In October 1975 and again in May 1977, Armco obtained a
water pollution permit for the coal preparation facility
from the state Division of Natural Resources.
So in 1982, the preparation plant and some related
facilities were grandfathered in so they could obtain
permits under the 1977 federal strip mining law.
But the company’s original application from 1982
indicates that the permit boundary stopped short of the
western corner where Massey now wants to operate the two
silos.
DEP officials say that they could never approve a permit
expansion into that area, because it is within 300 feet of
Marsh Fork Elementary. Early in its operation of the site,
Peabody in 1988 moved back a proposed coal stockpile area
when residents objected that it was within 300 feet of a
home.
The first hint of a permit boundary change appears on a
1997 map filed when Massey obtained its five-year permit
renewal.
Then, during review of an unrelated permit change in July
1998, DEP employee Dave Dancy noted, “There are several
errors in how the bonded area is shown on the proposal map.”
Dancy did not explain the errors, and DEP permit files do
not indicate what if anything was done at the time to fix
them.
DEP officials said Friday that they were not aware of
Dancy’s memo.
But the maps related to that permit revision clearly show
a change that pushed the permit boundary closer to Marsh
Fork Elementary.
The Gazette-Mail raised questions about the permit
boundary on July 8, and asked DEP spokeswoman Jessica
Greathouse for an agency explanation.
As late as Tuesday, top DEP officials insisted that there
had been no change — either approved or unapproved — in the
permit boundary near the school.
“The agency is not aware of any boundary change,”
Porterfield said.
Asked about the issue that same day, DEP legal service
chief Perry McDaniel said, “We’re trying to track down a
map.”
Told about the map inconsistencies, Huffman said, “That’s
a pretty basic issue that is at the heart of this. That’s a
big deal.”
During a meeting Friday afternoon, DEP officials said
that the first boundary change near the school that they see
in the permit file was on a map submitted in a more recent
and unrelated permit change.
That map, submitted earlier this year, was meant to show
parts of the permit boundary being deleted because they had
also been covered by an adjacent Massey permit.

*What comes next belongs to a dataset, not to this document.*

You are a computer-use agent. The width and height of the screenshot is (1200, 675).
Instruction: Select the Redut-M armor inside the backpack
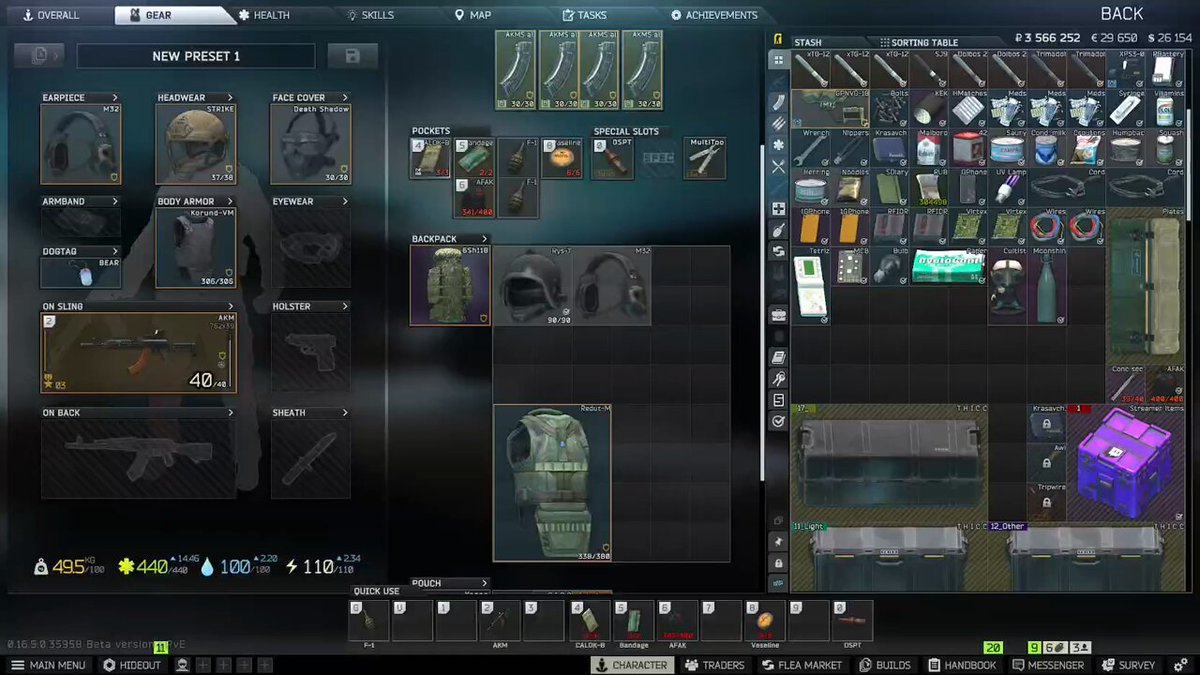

But the boundary also appears to have been altered — at
least slightly — on a map submitted in 2003 when Massey
obtained DEP approval for the first of the two Goals Coal
silos.
“They don’t appear to match up,” Huffman said when he
reviewed that map and compared it to a previous version
during Friday’s meeting.
DEP officials also provided copies of aerial photos that
they say may indicate that the silos are built further east
than they are shown on Massey’s maps.
If this is true, DEP officials said, then it is possible
that they may be within the company’s original permit
boundary, even though they appear on maps not to be.
“Clearly, we had an inaccurate map submitted,” Huffman
said. “[But] We’re talking to you in the middle of our
investigation.
“We’re not in the position to say today whether either or
both of the silos is on the original permit boundary.”